Published: March 26, 2007   |     |     |   Subscribe: RSS or Email    


The responsibility of the Armed Forces of the Philippines (AFP)

The perpetrators of the killings and abductions are often uniformed men with no nametags, wearing bonnets or ski-masks and riding on motorcycles or vehicles with no plate numbers. Although the government is strongly denying any participation of the army in these killings, there are serious indications to the contrary. For instance the comprehensive documentation available on the case of the killing after torture of pastor Isaias Santa Rosa on August 3, 2006, has been specifically impressive: one of the perpetrators was killed as well during the operation and a written mission order (available to the evaluation by the PPT) by the army found on his body.

In the case of the killing of pastor Andy Pawican on May 21, 2006, uniformed soldiers abducted the victim, killed shortly afterwards.

The same is true in the case of Eddie Gumanoy and Eden Marcellana (documented with video and a very detailed collection of documents) abducted by uniformed soldiers and killed after having been tortured on April 21, 2003 on their way back from a human rights fact finding mission.

The creation on October 30th 1987 of the Civilian Armed Forces Geographical Units (CAFGU) to serve as auxiliaries to the Armed Forces in counter-insurgency activities, is fuctioning as a paramilitary forces used in many instances to serve the interests of political personalities and private societies.

The politics of impunity

The absence of any serious attempt to assure an investigation on the killings, has been confirmed by all the witnesses.

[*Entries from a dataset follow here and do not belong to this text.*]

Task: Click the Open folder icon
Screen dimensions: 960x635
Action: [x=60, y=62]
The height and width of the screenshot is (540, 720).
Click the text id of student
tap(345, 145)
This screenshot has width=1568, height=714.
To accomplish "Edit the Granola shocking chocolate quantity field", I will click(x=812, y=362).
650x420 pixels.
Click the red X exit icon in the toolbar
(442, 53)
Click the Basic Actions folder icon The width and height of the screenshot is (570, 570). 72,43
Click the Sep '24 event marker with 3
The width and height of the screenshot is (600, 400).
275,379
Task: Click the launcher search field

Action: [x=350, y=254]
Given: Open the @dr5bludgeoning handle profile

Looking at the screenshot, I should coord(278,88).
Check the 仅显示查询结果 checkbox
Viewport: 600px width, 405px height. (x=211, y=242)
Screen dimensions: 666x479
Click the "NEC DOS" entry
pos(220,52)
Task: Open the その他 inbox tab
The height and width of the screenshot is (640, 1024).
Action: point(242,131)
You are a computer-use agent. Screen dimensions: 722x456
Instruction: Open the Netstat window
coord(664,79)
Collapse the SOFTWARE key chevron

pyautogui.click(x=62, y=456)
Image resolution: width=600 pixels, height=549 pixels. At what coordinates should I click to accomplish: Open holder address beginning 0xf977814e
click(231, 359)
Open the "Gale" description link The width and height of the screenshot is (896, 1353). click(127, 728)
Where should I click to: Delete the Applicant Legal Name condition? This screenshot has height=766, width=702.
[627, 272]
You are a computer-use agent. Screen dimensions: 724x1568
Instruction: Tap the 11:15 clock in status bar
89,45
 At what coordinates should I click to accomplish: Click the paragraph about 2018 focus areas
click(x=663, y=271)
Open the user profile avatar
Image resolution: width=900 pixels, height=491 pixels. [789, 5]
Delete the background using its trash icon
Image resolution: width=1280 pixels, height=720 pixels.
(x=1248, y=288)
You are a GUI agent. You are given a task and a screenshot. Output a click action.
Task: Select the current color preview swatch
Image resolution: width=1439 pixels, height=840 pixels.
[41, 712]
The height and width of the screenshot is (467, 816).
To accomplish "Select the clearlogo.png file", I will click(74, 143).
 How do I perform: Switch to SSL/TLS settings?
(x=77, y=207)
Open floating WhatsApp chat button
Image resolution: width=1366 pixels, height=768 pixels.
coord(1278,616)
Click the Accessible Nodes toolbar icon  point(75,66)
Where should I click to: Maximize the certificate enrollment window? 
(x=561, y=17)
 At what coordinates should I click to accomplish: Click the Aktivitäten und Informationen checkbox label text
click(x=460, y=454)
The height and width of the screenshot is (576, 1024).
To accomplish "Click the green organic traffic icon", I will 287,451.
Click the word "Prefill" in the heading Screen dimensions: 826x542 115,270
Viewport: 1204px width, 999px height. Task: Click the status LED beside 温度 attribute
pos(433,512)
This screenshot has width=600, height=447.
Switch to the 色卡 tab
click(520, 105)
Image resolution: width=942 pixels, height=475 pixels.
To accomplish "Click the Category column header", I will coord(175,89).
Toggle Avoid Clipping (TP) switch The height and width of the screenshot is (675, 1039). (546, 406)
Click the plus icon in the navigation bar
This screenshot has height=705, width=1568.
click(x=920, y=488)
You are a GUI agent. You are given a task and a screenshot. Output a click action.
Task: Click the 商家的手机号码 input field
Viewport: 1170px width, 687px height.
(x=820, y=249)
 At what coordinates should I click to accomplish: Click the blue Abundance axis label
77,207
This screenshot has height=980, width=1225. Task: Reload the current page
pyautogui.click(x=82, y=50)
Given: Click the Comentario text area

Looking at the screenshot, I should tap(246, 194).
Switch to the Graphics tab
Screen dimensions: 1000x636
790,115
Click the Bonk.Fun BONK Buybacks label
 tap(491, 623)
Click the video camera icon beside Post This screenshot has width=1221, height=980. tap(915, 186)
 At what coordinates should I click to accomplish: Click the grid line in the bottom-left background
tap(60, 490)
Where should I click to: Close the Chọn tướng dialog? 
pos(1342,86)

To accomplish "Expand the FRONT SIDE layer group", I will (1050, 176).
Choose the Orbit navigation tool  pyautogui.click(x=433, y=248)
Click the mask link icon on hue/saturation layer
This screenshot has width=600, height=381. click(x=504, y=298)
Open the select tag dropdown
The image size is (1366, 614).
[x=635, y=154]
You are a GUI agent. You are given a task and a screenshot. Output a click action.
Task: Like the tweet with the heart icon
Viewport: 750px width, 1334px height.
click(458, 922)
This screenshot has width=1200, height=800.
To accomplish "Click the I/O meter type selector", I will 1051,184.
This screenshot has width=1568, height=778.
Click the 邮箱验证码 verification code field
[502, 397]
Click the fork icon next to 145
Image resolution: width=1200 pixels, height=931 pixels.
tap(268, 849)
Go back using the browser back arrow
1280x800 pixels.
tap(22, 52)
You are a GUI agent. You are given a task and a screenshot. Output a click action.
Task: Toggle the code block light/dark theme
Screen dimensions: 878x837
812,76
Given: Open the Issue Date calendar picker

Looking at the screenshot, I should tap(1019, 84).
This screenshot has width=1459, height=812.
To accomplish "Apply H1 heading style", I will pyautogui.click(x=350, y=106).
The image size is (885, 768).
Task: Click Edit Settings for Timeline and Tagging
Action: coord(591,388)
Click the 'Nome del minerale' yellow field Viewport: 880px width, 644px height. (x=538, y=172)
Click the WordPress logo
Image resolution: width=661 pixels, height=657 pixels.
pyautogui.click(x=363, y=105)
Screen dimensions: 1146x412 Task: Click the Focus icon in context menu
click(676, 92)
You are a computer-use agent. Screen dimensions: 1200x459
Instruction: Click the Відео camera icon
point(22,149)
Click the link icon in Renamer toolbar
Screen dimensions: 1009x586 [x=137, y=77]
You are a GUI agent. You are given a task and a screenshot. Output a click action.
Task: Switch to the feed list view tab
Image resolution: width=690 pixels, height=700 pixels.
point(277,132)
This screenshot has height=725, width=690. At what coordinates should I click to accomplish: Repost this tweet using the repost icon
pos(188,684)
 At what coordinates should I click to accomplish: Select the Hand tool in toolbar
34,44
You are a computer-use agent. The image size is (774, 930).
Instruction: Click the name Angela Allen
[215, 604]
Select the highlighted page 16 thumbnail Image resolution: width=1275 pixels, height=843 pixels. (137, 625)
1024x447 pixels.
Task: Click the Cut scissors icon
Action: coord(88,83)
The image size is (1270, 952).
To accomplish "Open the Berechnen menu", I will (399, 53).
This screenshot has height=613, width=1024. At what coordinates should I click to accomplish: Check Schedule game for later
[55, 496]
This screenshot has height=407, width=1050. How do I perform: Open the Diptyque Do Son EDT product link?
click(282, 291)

No photos, no fingerprints are taken, no other investigative measures applied. No prosecution is started because of lack of evidence. Even the most brutal atrocities hardly elicit any decisive action or even oral condemnation of the government. The history of the Melo Commission reflects well this attitude of denial: the government has been politically forced to install the commission with the mandate to investigate the killings: despite the qualification of the facts as ‘incidents’, with no responsibilities of the army nor of the police, the government tried everything to delay the publication, ultimately without success. Another report, by UN special rapporteur Philip Alston, much more critical, has been totally denied and even derided by the government.

Most serious is the mechanism of threatening, torturing and killing of witnesses of killings and other human rights violations. The tribunal refers in this respect to the impressive testimony before the tribunal by Ruel Marcial, severely tortured just because he was the only witness of the killing of pastor Andy Pawican (referred to before).

The jury has also been informed that at least one witness who has given evidence to the UN special rapporteur Alston has been killed shortly afterwards.